As might be imagined, many of Poes' most popular works present a conflict between remembrance and forgetting. And, in his exploration of the horrific, dark and ghastly, regions of the human imagination, death plays a pivotal part. Many of his characters experience death in life, and Poe imagined that "death might not exist" at all. Poe was always drawn back to the surface of reality--if only for a few moments--before he was plunged into the depths once again.

With tenacity and hard work--often barely surviving--he was able to accomplish in a short time what others wouldn't have been able to accomplish in lifetimes. He not only brought the power of poetry to prose, but he revitalized or recreated the critical essay. Of course, his triumphs reached far beyond the magazine columns, editorial work, and other hack work that he often despised. He listened to the reading public and then managed to offer them just what they wanted.

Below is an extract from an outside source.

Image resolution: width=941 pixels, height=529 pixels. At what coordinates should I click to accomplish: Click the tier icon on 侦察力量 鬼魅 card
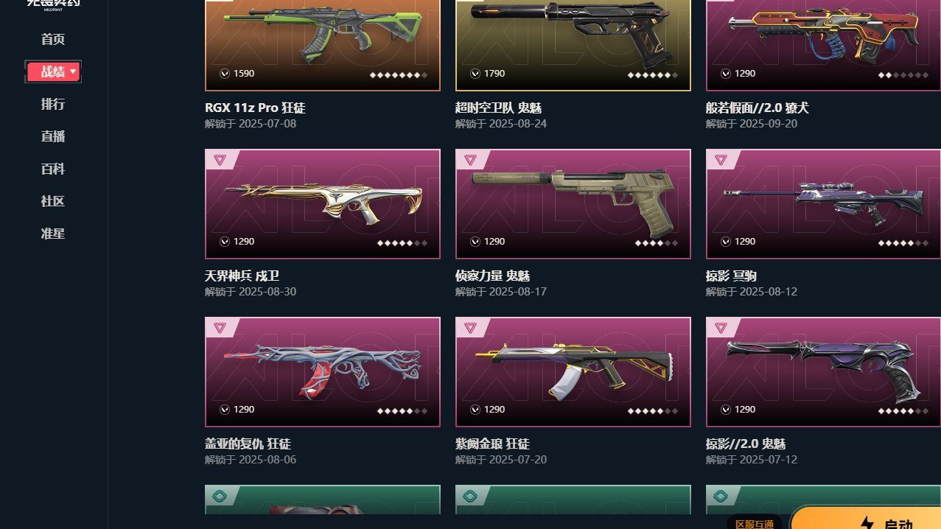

And, he made his stamp on literary history, revolutionizing genres in the process.

Unfortunately, those moments of genius and clarity became fewere and farther between as his days became fogged in a roller-coaster ride of alcholic binges and recoveries.

Devastating Silence

Poe's life was ended, but death is as controversial as his life. There's no real certainty as to the cause of his death, though many factors probably contributed: alcohol abuse, ill health and mental distress to name just a few. What is certain is that Poe left behind a substantial volume of works, even in his early death. He also left his Muddy, a woman who had become like a mother to him. And, she was in fact his mother-in-law and aunt. After Poe's death, Muddy wrote: "Oh memory, memory, how faithful it still is." It's a mournfully never-ending remembrance.

Silverman captures all of the devastating details of Poe's life and his death, without sinking into sentimentality or giving way to the almost soap-operish curiosity. So much of Poe's life was odd, and how can we really understand any life fully, what the motivations might have prompted his sometimes haphazard actions.

Here Silverman does a good job of picking up the pieces of Poe's life, and then putting a human face and a voice to the strange antics of his legend.